Using the boostrap to estimate the standard error of ˆμ gives a value of $411, very close to the value at the theoretical formula ($409). This minimal variation confirms the reliability of the theoretical standard error for this dataset.
mu_hat.bootse<-sd(mu_hat.bootmean$t)
boot_ci<-c(mu_hat-2*mu_hat.bootse,mu_hat+2*mu_hat.bootse)
boot_ci
## [1] 21.71148 23.35413
t.test(Boston$medv)
##
## One Sample t-test
##
## data: Boston$medv
## t = 55.111, df = 505, p-value < 2.2e-16
## alternative hypothesis: true mean is not equal to 0
## 95 percent confidence interval:
## 21.72953 23.33608
## sample estimates:
## mean of x
## 22.53281
Compare it to the results obtained using t.test(Boston$medv).
Hint: You can approximate a 95 % confidence interval using the formula [ˆμ − 2SE(ˆμ), ˆμ + 2SE(ˆμ)].
The t.test() returned a 95% confidence interval of (21.73,23.34) for the population mean of medv. This is a statistically similar to the bootstrap confidence interval of (21.71,23.25), thus suggeting the normality assumption of the t-test is reasonable and both methods provide consistent estimates.
mu_hat.med<-median(Boston$medv)
mu_hat.med
## [1] 21.2
mu_hat.bootmed<-function(data,index){
median(data[index])}
set.seed(1)
mu_hat.medboot<-boot(Boston$medv,statistic=mu_hat.bootmed,R=1000)
mu_hat.medboot
##
## ORDINARY NONPARAMETRIC BOOTSTRAP
##
##
## Call:
## boot(data = Boston$medv, statistic = mu_hat.bootmed, R = 1000)
##
##
## Bootstrap Statistics :
## original bias std. error
## t1* 21.2 0.02295 0.3778075
Comment on your findings.
The sample median of medv is calculated as $21,200 with the boostrap standard error of ~$378 between samples. The small bootstrap bias (~$23) validating the sample median to be close to the center of the bootstrap distribution. Overall, the bootstrap appears to provide a reliable quantifying variability.

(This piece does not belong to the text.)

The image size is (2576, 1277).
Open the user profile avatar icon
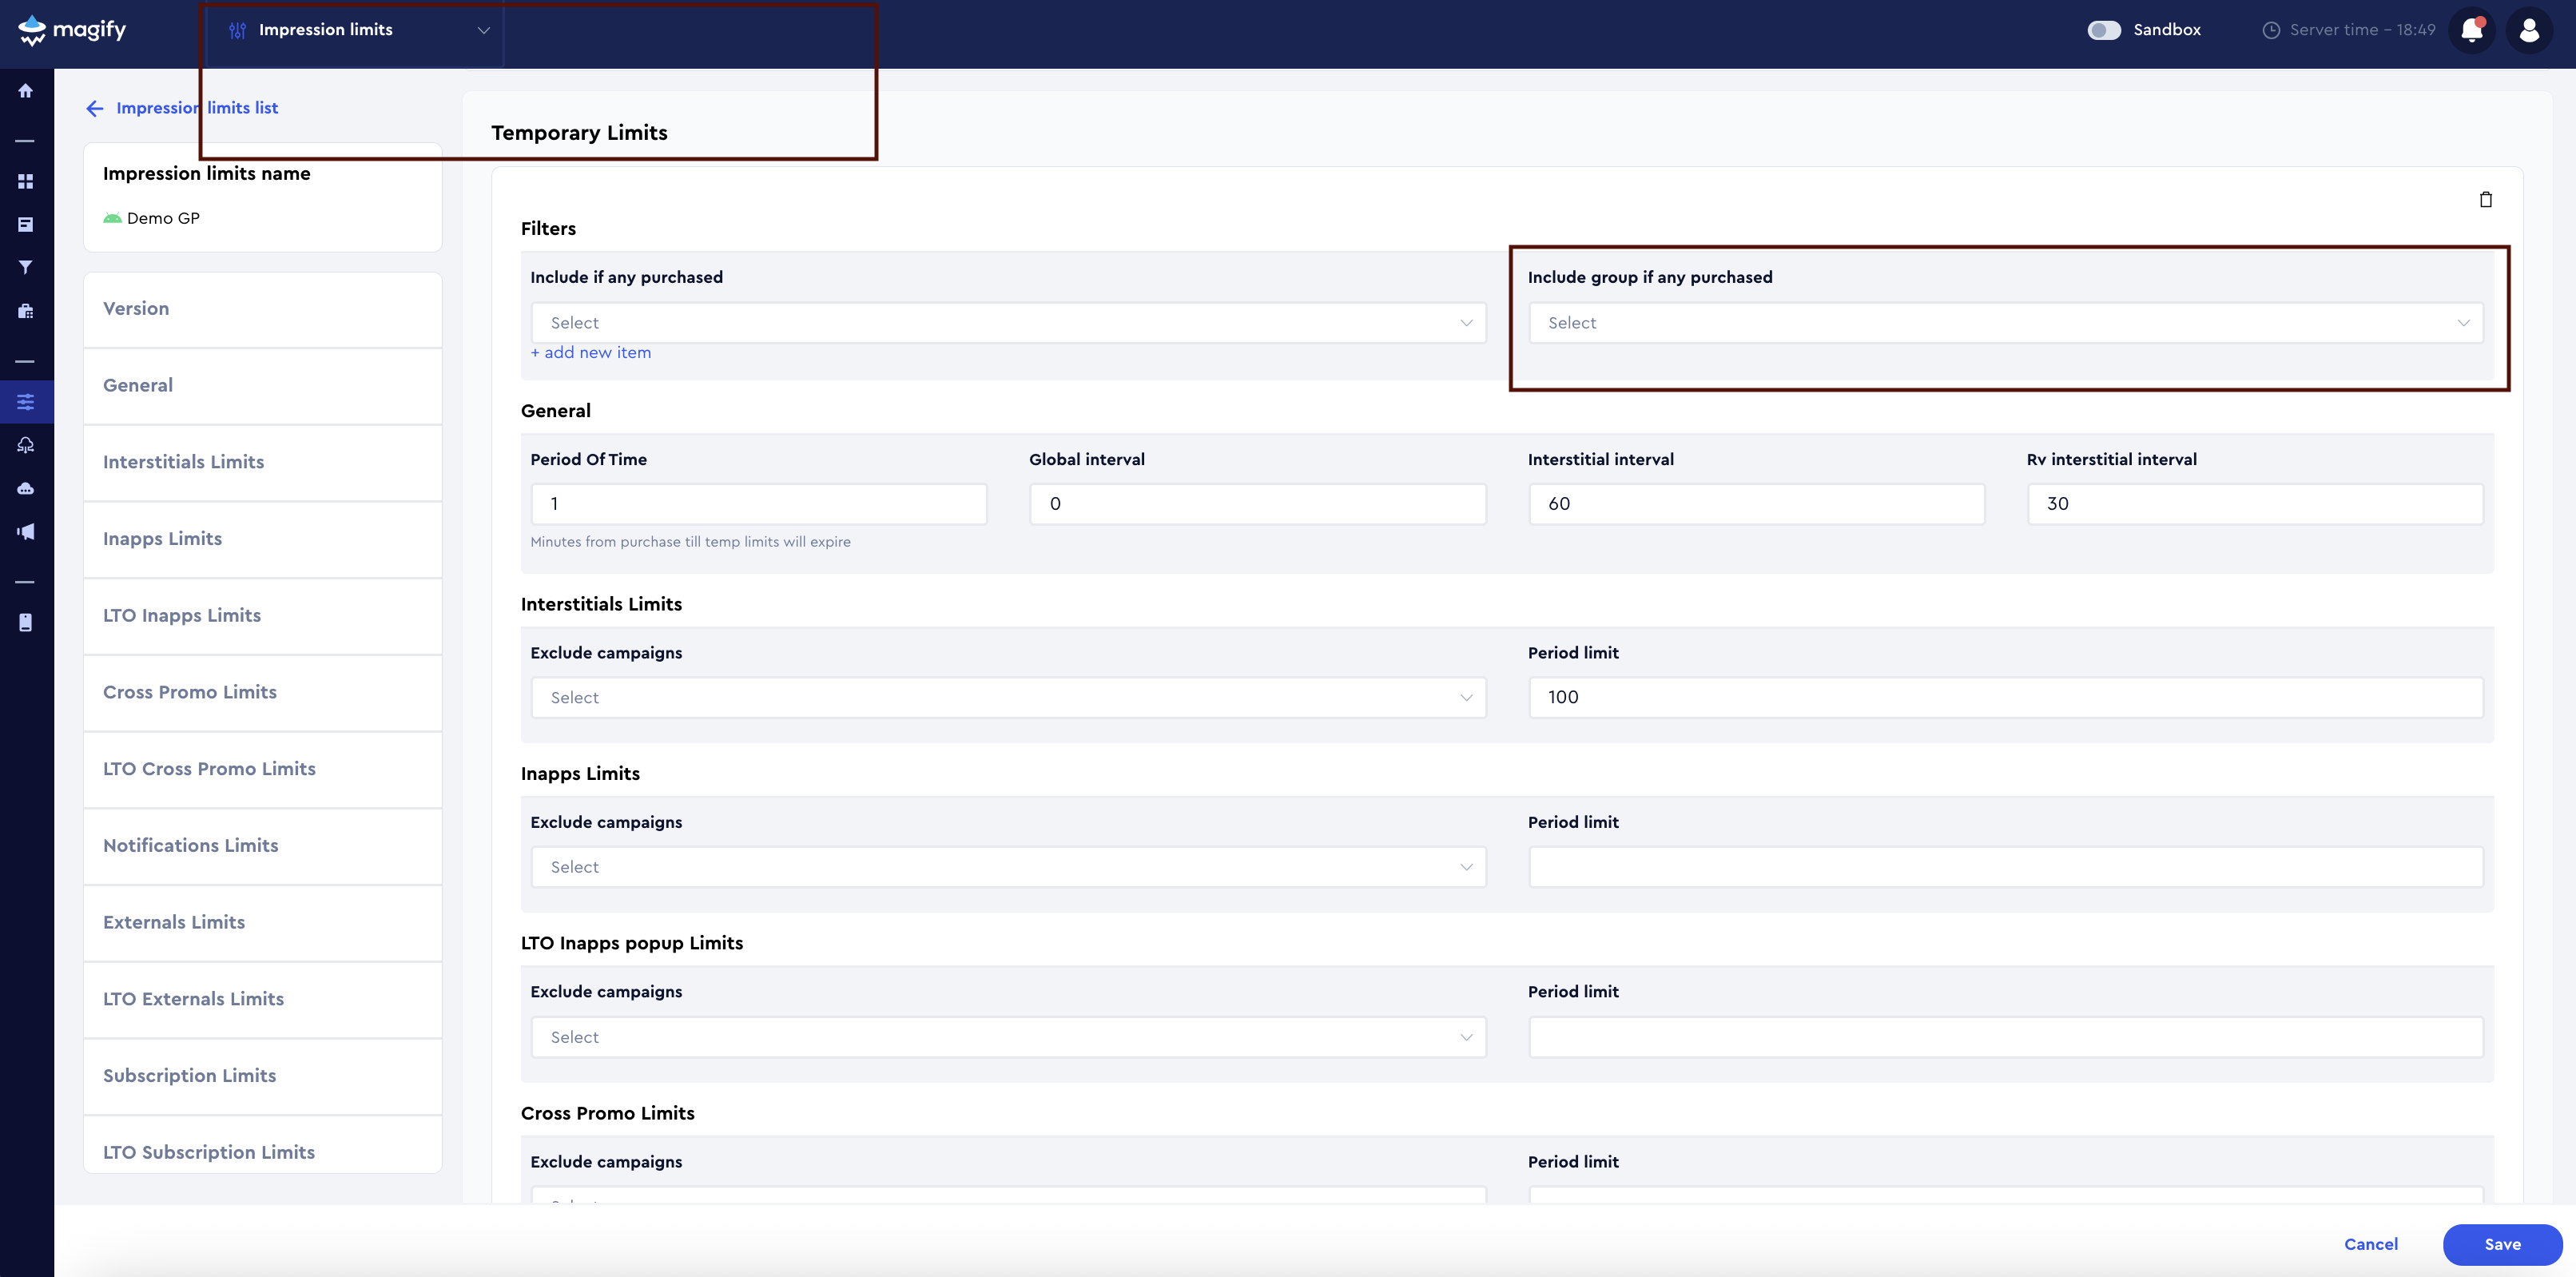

mu_hat0.1<-quantile(Boston$medv,0.1)
mu_hat0.1
## 10%
## 12.75
mu_hat0.1.fnboot<-function(data,index){
quantile(data[index],0.1)}
set.seed(1)
mu_hat0.1.boot<-boot(Boston$medv,statistic=mu_hat0.1.fnboot,R=1000)
mu_hat0.1.boot
##
## ORDINARY NONPARAMETRIC BOOTSTRAP
##
##
## Call:
## boot(data = Boston$medv, statistic = mu_hat0.1.fnboot, R = 1000)
##
##
## Bootstrap Statistics :
## original bias std. error
## t1* 12.75 0.0339 0.4767526
Comment on your findings.
The 10th percentile of medv is estimated to be 12,750 with a bootstrap estimated standard error of $477. This provides a moderate level of uncertainty in the estimate. However, the small bias ($34) does sugges the sample estimate is a good representation of the population distribution.